━━━━━ SELECTED EXCERPT
SRE / DevOps / Kubernetes Weekly Collection#34(Week 39)

  • In this blog post series, I collect the following 3 Weekly Mailing List I subscribe to, leave some comments as an aide-memoire and useful links.
  • Actually, I have already published the same content in my Japanese blog and am catching-up in English in this series.
  • I hope it contributes to the people browsing this kind of information as a reference.

DEVOPS WEEKLY ISSUE #508 September 20th, 2020
SRE Weekly Issue #236 September 20th, 2020
KubeWeekly #234 September 25th, 2020

DEVOPS WEEKLY ISSUE #508 September 20th, 2020


Describing policy (or in fact configuration in general) in machine-readable form quickly gets into a conversation over whether you should prefer data, a general programming language or a DSL. This post does a good job of explaining why.

  • The title is “Anatomy of a Rule”.
  • It explains how the system handles complex authorization policies efficiently and naturally from both perspectives (code and data) when building “oso”, an open source policy engine for authorization in the following three points.
  • Rules as Data
  • Rules as code
  • Rules Redux

An excellent post on moving to alerts based on service-level objectives, SLOs. Covers the why and how, based on documents used internally to make the case for the change.

  • The title is “Alerting on SLOs”.
  • I will skip it because it was covered in last week’s SRE Weekly Issue # 235.

A discussion of the need to test in production and an introduction to the dark canary pattern for doing so safely.

  • The title is “Production testing with dark canaries”.
  • I will skip it because it was covered in last week’s SRE Weekly Issue # 235.
━━━━━━━━━━
━━━━━ THE DATA
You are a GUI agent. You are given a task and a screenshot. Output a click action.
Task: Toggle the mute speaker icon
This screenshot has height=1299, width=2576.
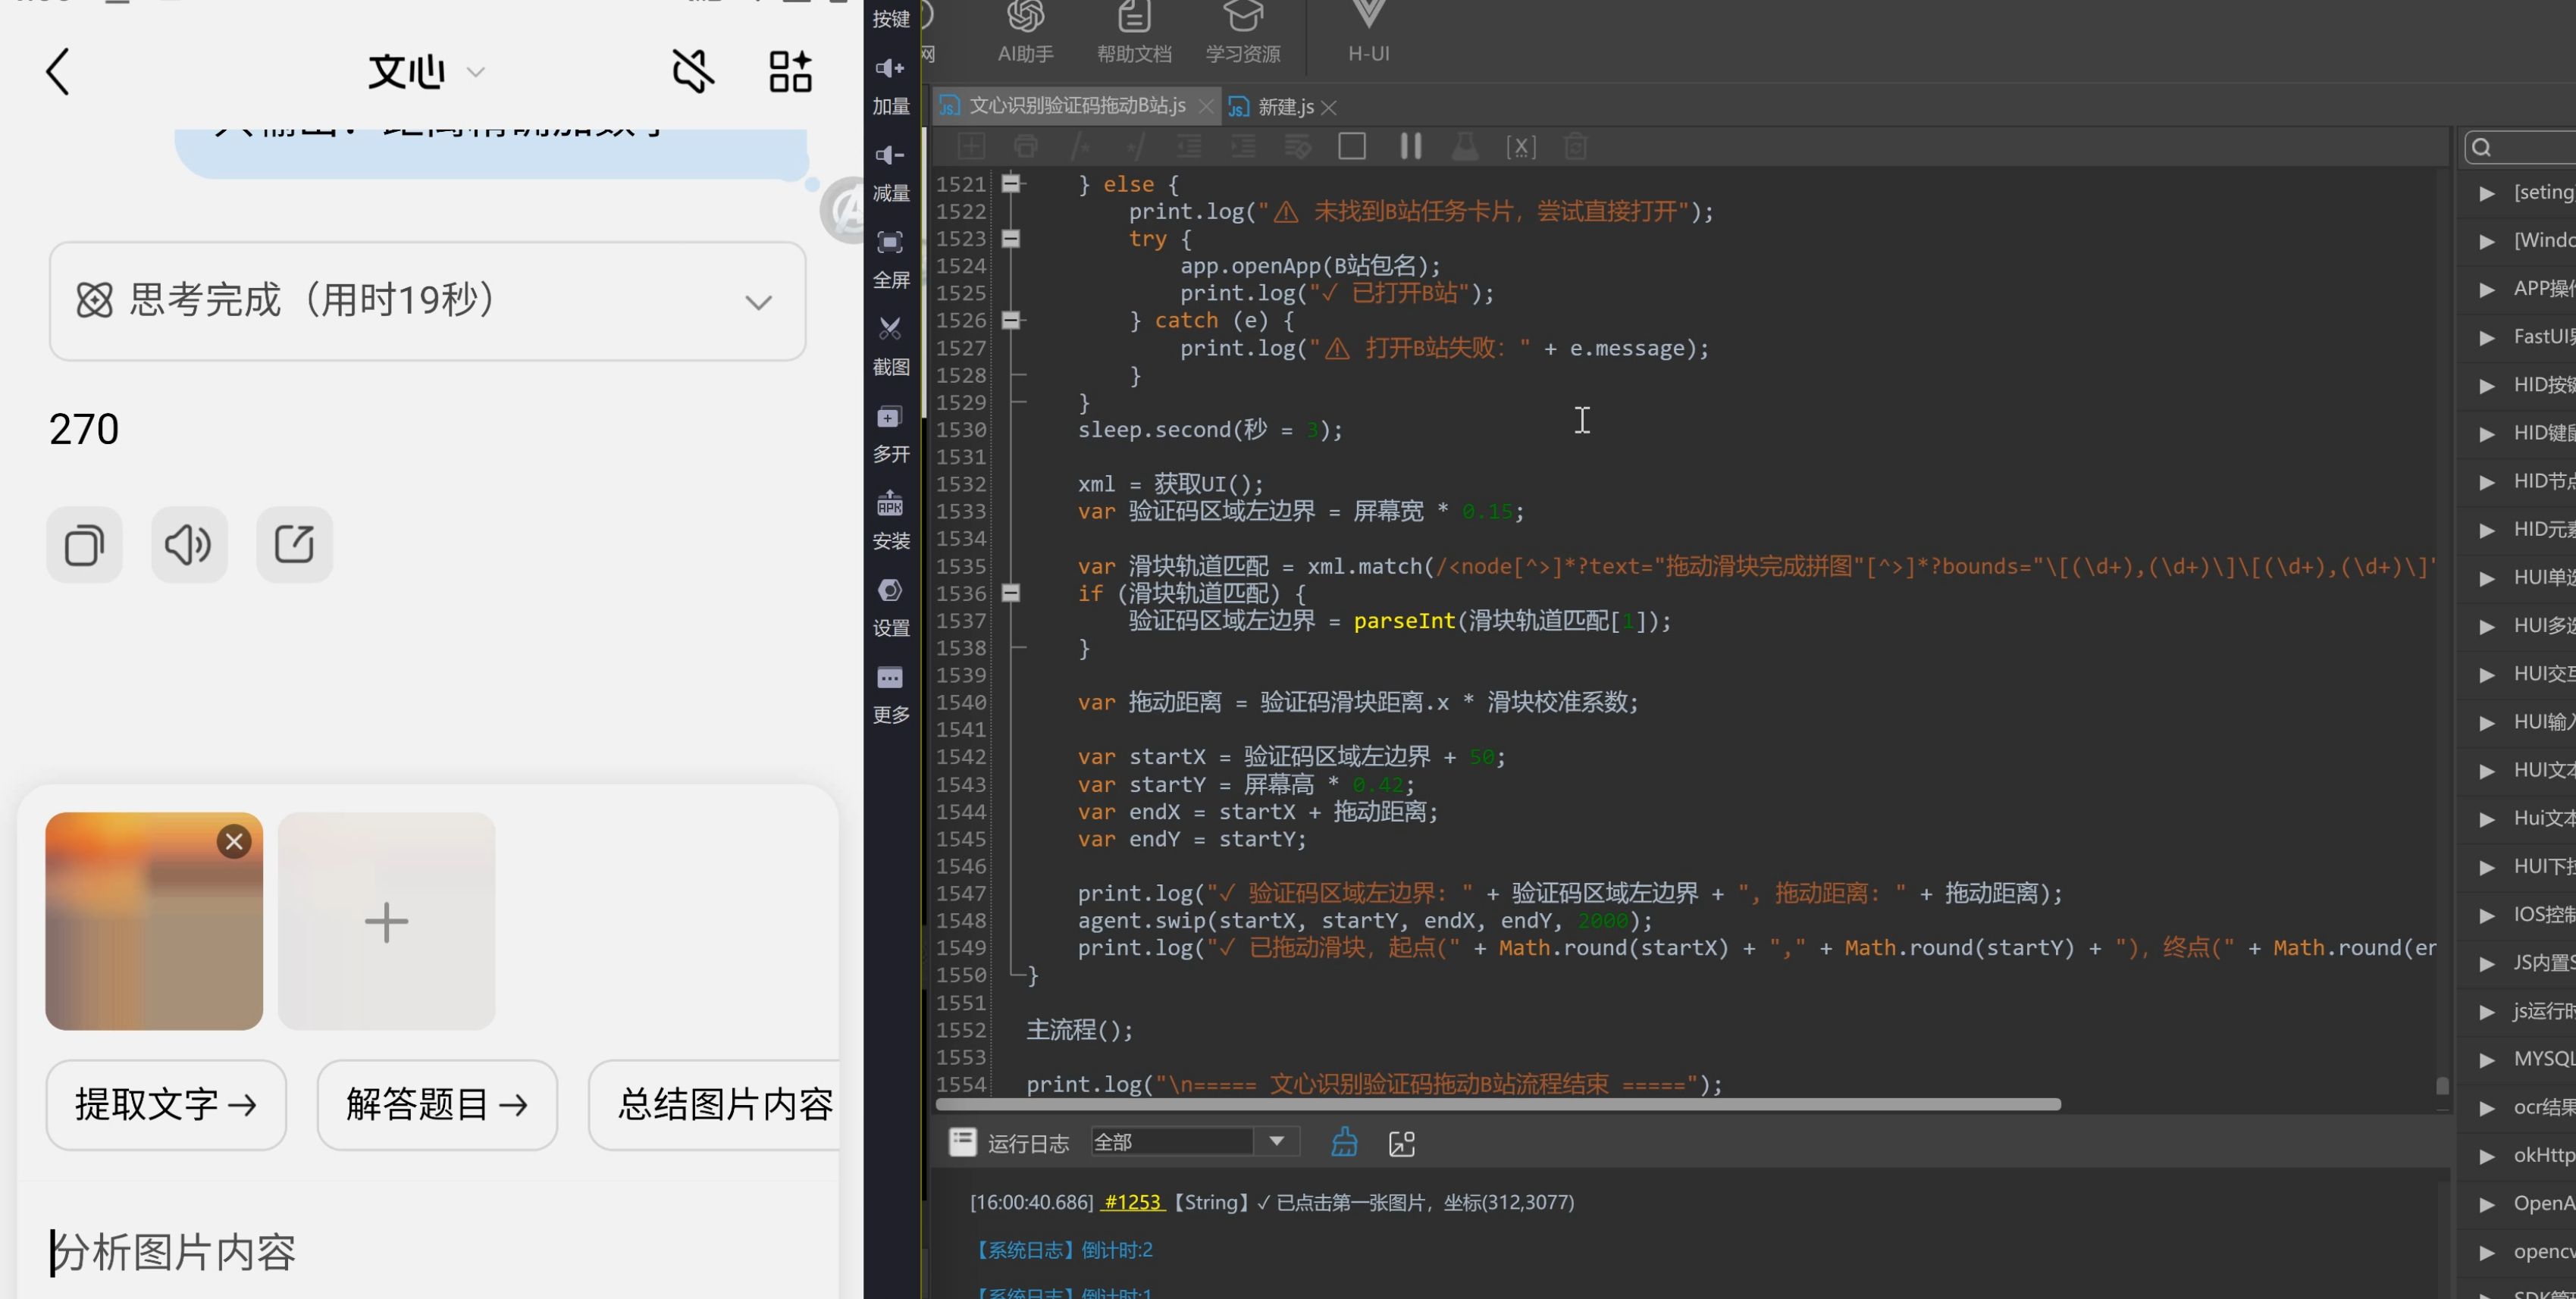(692, 72)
━━━━━━━━━━
◆ **WHAT TO PRODUCE**
In the weekly collection post, what is the name of the open source authorization policy engine discussed in "Anatomy of a Rule"? The material has no role here.

◆ **TASK RESULT**
oso